We now find Stuckism, Goldsmiths College (where all the Brit Artists were trained) and William Hill, the bookies, in a healthy, if unpredicted, alliance. All have sent out a press release on the Saatchi bet.

Goldsmiths are more naturally more restrained and erudite:

Says the artist, Sean Hall: “This piece comments on the role that patrons like Charles Saatchi play in determining what is and is not accorded the status of "art", and the value that is then placed on the objects deemed art. This is an alternative viewpoint to the one which says art is art because the artist says it is, as suggested by the works of people like Tracey Emin.”
Continues Sean: “Art works on a system of subjective values that are not determinately true or false. Because this is a real bet, it will be judged against an impartial outcome: it either wins or loses. This contrasts with the bet as "art", which involves a much more subjective judgment.”

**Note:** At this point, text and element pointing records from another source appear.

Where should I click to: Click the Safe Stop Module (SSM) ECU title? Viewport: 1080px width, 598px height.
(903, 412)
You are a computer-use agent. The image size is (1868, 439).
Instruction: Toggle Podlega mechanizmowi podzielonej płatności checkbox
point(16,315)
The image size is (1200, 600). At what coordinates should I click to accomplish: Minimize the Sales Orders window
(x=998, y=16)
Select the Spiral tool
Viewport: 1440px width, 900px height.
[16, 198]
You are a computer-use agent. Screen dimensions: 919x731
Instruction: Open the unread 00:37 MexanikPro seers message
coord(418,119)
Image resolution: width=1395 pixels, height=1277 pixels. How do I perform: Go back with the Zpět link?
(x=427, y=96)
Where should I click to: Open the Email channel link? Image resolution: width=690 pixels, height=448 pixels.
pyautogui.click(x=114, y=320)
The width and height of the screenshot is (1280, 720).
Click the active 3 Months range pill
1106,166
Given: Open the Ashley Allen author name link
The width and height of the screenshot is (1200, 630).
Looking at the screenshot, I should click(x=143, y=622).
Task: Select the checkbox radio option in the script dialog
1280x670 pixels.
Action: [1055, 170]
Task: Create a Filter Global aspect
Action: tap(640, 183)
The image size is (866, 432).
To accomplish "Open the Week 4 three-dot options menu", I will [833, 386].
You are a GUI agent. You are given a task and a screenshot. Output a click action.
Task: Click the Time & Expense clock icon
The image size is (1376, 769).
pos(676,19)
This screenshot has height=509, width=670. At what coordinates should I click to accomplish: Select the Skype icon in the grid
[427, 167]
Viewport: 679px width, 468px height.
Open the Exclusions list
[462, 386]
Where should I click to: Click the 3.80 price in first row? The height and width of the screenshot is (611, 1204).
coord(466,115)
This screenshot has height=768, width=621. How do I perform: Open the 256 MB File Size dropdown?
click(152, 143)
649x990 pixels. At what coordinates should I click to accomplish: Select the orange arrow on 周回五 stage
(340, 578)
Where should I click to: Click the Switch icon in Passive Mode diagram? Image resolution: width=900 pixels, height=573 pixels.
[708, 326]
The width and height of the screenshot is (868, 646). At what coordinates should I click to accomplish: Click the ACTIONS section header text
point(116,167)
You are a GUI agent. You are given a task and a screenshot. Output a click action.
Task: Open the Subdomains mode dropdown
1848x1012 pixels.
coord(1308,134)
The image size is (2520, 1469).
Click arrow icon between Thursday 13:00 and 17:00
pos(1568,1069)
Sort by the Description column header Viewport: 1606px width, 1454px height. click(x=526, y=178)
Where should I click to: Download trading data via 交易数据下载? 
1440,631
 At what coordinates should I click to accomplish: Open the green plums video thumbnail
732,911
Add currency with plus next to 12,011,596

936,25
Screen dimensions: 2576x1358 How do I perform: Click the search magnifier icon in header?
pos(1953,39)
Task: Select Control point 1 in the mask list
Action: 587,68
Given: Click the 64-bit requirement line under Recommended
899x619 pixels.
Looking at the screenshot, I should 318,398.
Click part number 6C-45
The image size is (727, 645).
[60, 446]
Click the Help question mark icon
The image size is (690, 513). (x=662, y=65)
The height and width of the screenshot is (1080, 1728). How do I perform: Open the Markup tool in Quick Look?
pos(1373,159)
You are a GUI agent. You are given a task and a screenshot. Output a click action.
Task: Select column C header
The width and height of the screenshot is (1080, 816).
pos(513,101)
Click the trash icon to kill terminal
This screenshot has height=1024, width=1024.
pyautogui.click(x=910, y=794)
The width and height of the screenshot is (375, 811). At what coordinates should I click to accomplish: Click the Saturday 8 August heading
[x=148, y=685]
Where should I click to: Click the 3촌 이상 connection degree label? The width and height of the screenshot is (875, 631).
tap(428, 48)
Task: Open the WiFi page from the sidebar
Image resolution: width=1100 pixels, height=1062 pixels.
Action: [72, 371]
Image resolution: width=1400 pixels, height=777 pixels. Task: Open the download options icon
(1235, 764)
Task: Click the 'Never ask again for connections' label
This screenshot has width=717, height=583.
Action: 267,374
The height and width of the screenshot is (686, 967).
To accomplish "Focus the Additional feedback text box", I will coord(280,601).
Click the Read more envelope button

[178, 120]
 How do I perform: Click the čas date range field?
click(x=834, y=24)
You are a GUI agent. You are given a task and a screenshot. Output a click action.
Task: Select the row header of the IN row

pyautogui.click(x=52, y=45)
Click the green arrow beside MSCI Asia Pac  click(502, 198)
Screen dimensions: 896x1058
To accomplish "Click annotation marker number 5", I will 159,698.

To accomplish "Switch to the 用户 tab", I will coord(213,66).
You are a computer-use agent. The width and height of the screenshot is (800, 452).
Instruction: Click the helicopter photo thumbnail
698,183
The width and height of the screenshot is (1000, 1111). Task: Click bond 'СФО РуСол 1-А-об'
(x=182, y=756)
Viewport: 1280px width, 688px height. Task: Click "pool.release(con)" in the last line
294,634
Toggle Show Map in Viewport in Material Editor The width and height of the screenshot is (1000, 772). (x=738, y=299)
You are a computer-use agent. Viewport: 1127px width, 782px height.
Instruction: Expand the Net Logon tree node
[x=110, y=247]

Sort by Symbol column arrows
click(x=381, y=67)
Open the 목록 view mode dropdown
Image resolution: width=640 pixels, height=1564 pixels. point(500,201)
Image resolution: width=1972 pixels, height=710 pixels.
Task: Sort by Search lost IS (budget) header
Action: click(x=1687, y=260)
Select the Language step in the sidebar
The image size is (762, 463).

William Hill have no such scruples:

"I don't know much about art, but I know what I like" said William Hill spokesman Graham Sharpe, "And if Sean can persuade a mug, sorry, serious collector of art, to pay thousands of pounds for a betting slip which can only be worth a maximum of fifteen pounds I expect a massive increase of business in our betting shops!"

"Sean insisted on very short odds apparently to add artistic merit to his work, and we were happy to go along with that" said Sharpe.

Goldsmiths College issued a Press Release which is no longer online.
Contact: Janet Aikman, External Communications, telephone 020 7919 7909, fax 020 7919 7975, e-mail ext-comms@gold.ac.uk

So did William Hill but that's no longer online either.